Anheuser-Busch Cos., the nation’s No. 1 buyer of rice as well as its largest brewer, says it won’t buy rice from Missouri if genetically modified, drug-making crops are allowed to be grown in the state. Last month, Arkansas-based Riceland Foods Inc., the world’s largest rice miller and marketer, asked federal regulators to deny a permit for Ventria’s project, saying its customers don’t want to risk buying genetically modified rice. Anheuser-Busch is believed to be the first major company to threaten a boycott over the issue, according to comments filed last month with the Agriculture Department.




Beyond Genetically Modified Crops
2006-07-12, Washington Post
http://www.washingtonpost.com/wp-dyn/content/article/2006/07/03/AR20060703009...

For years the life science companies...have argued that genetically modified food is the next great scientific and technological revolution in agriculture.

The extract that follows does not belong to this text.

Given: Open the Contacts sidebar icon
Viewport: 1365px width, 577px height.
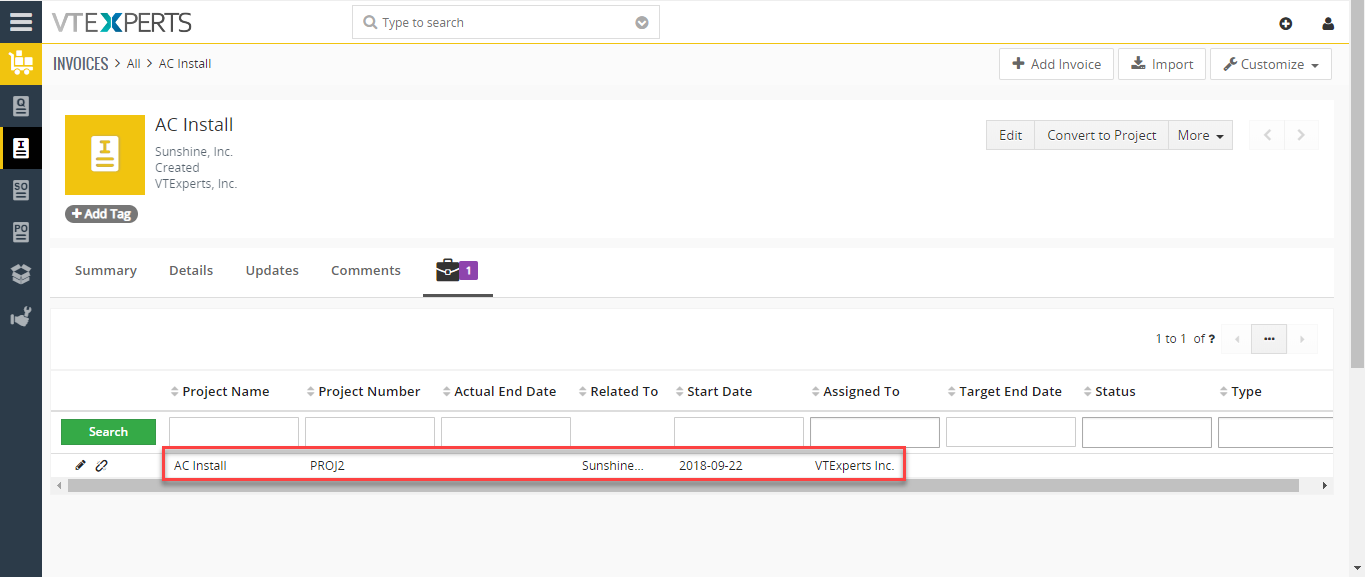Looking at the screenshot, I should (21, 106).
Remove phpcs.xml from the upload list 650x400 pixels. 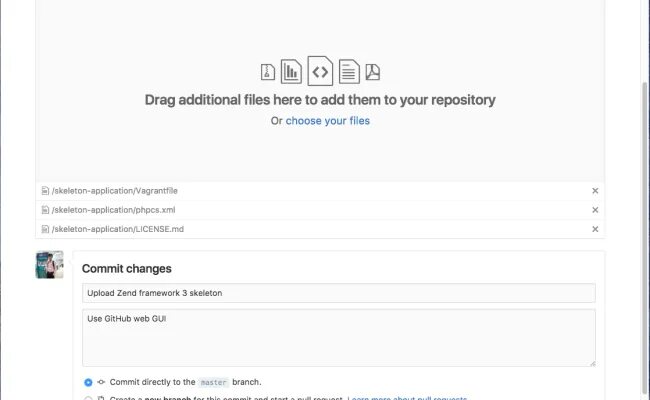tap(595, 210)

Nongovernmental organizations...have been cast as the villains in this unfolding agricultural drama...accused of continually blocking scientific and technological progress because of...opposition to genetically modified food. Now, in an ironic twist, new, cutting-edge technologies have made gene splicing and transgenic crops obsolete. The new frontier is called genomics, and the new agricultural technology is called marker-assisted selection, or MAS. This technology offers a sophisticated method to greatly accelerate classical breeding. A growing number of scientists believe that MAS...will eventually replace genetically modified food. Environmental organizations that have long opposed genetically modified crops are guardedly supportive of MAS technology. Rapidly accumulating information about crop genomes is allowing scientists to [use] MAS to locate desired traits in other varieties of a particular food crop, or its relatives that grow in the wild. Then they cross-breed those related plants with the existing commercial varieties to improve the crop. With MAS, the breeding of new varieties always remain within a species, thus greatly reducing the risk of environmental harm and potential adverse health effects associated with genetically modified crops. If properly used as part of a much larger systemic and holistic approach to sustainable agricultural development, MAS technology could be the right technology at the right time in history.